══ EXCERPTED PASSAGE

“I love my job and that is a gift. I have never said, oh I can’t go to work today.”
Though her favorite part about her job is patient care, Dr. Rebecca Andrews is more than just a doctor who sees patients. Recently promoted to a full-time professor, Rebecca is also a Primary Care Physician, Internal Medicine Residency Associate Program Director, and their Director of Ambulatory Education at UConn Health. Rebecca also serves as UConn Health’s clinical lead for the CT Comprehensive Pain Center and Patient-Centered Medical Home. Her research and pedagogy combine innovative curricula and clinical experiences focused on pain management and primary care.
Rebecca loves her patients, but every job has its struggles. For Rebecca, the toughest part is getting the patient to understand the limitations of our healthcare system. According to the Annals of Internal Medicine study, for every hour of patient care, doctors spend two hours on paperwork. The average patient sees only the care they receive at the moment, but doctors spend significant amounts of time writing letters to insurance companies on behalf of patients, jumping through hoops to get an x-ray or urgent appointment scheduled.
Rebecca is passionate about combating the overdose epidemic through student and physician education on safe and effective chronic pain management. She praised Connecticut’s ongoing efforts to develop preventative and reductive measures for accidental opioid overdose.
The education around the dangers of opioids has been ineffective, which is why Rebecca has been working on new innovative ways to get the risks across to patients. “Once you have that honest conversation, you can make a plan on how to move forward and help the patient with acceptance and to be the best they can be.” Being able to do that effectively is a skillset. Rebecca teaches creative ways to get doctors and patients alike to acknowledge that conversations around opioids are difficult, and then be able to put that aside and help the patient feel better. Her residents in training role play having those conversations as part of their patient care training and it has made a huge difference in acquiring case management skills.
Dealing with chronic pain is frustrating for doctors and patients alike because there is no permanent solution to it. For doctors, studies show that 60% do not feel comfortable in their ability to treat chronic pain[i]. They seek answers to urgent questions. How do we give people with chronic pain functionality and enable them to live a less painful life? How do we mitigate the danger of high-risk medication? These are the questions the opioid task force co-chaired by Rebecca and the CT Comprehensive Pain Center are researching. To do this they are investigating how providers deal with chronic pain while also capturing the patient experience. Their goal is to foster doctors who will be able to treat chronic pain comfortably. Her team is focused on identifying the right techniques in teaching residents that best inspire and instill confidence in treating chronic pain. “UConn has allowed me to be very creative and provide an opportunity for real-life training so residents can see what primary care is like.”
When not working one of her many jobs, Rebecca is spending time with family. She also loves hiking, kayaking, reading, and recently ran a half-marathon. To keep a work-life balance, she encourages friends and family to tell her when she needs to take a break! For Rebecca work-life balance is a “nicely choreographed dance where work sometimes takes the lead, then home takes the lead and the moment.” She has to remind herself to “take deep breaths and create a priority list. In the end, it all comes down to communication.” During the pandemic, when it’s easier to work long hours, Rebecca makes sure she is communicating with her family. At times when she has to attend webinars during dinner, she gives her children a choice of watching the webinar with her during dinner or waiting until she is done.
What inspires Rebecca to get up in the morning?

════

◆ TASK A ◆
Copy out the part of the profile of Rebecca Andrews from "When not working" to "she is done.", inclusive.
◆ TASK B ◆
Sum up the profile of Rebecca Andrews in two sentences.
The items that come next are separate from the profile of Rebecca Andrews.

══ INPUT DATA

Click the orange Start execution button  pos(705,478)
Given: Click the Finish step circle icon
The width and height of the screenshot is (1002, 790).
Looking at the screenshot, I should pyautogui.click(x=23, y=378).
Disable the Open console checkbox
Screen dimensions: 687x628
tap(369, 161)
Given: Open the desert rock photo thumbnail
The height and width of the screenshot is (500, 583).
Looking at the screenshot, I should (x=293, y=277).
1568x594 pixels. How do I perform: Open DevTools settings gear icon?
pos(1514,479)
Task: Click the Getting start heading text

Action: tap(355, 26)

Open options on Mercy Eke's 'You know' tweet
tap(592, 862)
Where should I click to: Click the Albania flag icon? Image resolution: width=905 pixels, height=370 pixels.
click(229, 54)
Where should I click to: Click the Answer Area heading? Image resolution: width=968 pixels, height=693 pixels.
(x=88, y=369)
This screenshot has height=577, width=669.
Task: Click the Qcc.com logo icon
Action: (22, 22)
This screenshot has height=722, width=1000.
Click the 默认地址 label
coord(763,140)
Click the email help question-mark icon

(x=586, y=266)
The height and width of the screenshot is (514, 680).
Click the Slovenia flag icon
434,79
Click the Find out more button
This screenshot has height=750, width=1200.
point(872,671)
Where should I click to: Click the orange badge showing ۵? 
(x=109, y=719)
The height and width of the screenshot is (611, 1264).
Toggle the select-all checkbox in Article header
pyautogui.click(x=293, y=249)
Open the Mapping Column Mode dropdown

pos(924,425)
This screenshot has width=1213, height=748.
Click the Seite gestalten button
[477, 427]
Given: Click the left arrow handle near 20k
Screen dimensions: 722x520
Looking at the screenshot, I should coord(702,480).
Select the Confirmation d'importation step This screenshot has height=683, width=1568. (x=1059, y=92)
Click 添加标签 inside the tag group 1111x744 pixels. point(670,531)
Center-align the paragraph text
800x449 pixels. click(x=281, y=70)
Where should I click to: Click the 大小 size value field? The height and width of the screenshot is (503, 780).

════

◆ ANSWER SECTION A ◆
When not working one of her many jobs, Rebecca is spending time with family. She also loves hiking, kayaking, reading, and recently ran a half-marathon. To keep a work-life balance, she encourages friends and family to tell her when she needs to take a break! For Rebecca work-life balance is a “nicely choreographed dance where work sometimes takes the lead, then home takes the lead and the moment.” She has to remind herself to “take deep breaths and create a priority list. In the end, it all comes down to communication.” During the pandemic, when it’s easier to work long hours, Rebecca makes sure she is communicating with her family. At times when she has to attend webinars during dinner, she gives her children a choice of watching the webinar with her during dinner or waiting until she is done.

◆ ANSWER SECTION B ◆
Dr. Rebecca Andrews is a primary care physician and full-time professor at UConn Health whose research and teaching focus on pain management and primary care. To combat the overdose epidemic, she uses creative methods such as role play to teach residents to have honest conversations about opioids and to treat chronic pain with confidence.